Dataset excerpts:
..............................

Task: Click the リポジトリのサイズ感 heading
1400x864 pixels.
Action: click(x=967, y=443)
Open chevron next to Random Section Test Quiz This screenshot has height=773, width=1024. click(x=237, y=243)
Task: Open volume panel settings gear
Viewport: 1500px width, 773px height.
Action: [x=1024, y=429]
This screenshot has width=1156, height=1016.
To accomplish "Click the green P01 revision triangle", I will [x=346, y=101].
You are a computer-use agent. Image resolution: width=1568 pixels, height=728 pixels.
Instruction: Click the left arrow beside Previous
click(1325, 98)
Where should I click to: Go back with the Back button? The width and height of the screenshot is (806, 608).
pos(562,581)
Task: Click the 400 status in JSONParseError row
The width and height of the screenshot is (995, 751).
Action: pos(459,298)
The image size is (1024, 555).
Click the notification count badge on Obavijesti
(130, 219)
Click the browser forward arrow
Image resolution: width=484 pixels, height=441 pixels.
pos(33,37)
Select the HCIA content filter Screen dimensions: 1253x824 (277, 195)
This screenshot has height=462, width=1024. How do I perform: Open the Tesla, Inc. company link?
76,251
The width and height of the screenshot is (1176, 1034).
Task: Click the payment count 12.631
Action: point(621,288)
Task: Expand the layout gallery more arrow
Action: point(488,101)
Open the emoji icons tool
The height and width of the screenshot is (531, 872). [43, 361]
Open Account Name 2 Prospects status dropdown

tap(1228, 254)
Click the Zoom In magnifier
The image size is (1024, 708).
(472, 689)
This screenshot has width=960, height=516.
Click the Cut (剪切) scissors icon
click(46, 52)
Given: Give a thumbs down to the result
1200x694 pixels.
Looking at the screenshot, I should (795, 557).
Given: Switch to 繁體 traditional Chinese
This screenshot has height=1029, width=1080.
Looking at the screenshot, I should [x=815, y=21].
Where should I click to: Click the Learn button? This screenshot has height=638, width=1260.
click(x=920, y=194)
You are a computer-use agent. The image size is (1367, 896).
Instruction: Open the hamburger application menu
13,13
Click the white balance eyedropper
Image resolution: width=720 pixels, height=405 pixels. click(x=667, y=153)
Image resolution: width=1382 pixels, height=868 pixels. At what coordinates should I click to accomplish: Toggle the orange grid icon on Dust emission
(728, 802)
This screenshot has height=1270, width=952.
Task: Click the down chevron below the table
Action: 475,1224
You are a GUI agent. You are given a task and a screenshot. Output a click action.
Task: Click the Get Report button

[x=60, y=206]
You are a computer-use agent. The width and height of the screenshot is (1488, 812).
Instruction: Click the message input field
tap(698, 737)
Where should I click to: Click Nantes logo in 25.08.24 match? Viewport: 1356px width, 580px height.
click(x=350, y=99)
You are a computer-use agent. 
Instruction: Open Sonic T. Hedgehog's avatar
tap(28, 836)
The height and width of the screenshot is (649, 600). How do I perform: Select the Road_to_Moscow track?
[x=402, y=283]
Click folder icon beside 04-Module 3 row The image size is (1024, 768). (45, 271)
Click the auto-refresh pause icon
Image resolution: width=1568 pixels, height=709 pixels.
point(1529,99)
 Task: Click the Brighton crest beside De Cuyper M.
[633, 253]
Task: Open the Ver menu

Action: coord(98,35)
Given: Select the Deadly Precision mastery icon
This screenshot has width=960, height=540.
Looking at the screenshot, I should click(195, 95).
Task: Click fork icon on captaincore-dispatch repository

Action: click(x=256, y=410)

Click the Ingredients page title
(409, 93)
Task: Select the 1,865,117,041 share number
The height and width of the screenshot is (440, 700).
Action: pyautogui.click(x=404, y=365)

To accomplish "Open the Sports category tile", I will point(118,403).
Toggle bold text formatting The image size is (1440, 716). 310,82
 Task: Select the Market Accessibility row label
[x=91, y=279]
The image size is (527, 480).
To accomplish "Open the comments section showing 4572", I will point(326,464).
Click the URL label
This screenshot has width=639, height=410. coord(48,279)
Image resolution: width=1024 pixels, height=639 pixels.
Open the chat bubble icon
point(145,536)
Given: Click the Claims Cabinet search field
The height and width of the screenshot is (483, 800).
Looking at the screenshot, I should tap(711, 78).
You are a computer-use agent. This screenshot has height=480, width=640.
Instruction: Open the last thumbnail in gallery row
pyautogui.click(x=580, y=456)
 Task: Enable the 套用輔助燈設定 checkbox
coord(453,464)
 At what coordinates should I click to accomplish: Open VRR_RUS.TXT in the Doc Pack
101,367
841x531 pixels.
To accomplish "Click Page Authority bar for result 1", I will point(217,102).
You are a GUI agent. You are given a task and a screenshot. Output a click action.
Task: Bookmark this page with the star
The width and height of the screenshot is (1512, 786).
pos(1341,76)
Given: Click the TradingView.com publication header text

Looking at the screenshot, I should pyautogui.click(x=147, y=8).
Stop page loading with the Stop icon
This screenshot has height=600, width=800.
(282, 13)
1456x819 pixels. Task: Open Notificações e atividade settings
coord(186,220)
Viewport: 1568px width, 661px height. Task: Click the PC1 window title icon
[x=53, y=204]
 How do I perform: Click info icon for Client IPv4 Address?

..............................

TASK DETAILS:
Write out the records above exactly, from the opening line to the line with "Task: Open volume panel settings gear", including both, with nothing added.

SOLUTION TO THE PROBLEM:
Task: Click the リポジトリのサイズ感 heading
1400x864 pixels.
Action: click(x=967, y=443)
Open chevron next to Random Section Test Quiz This screenshot has height=773, width=1024. click(x=237, y=243)
Task: Open volume panel settings gear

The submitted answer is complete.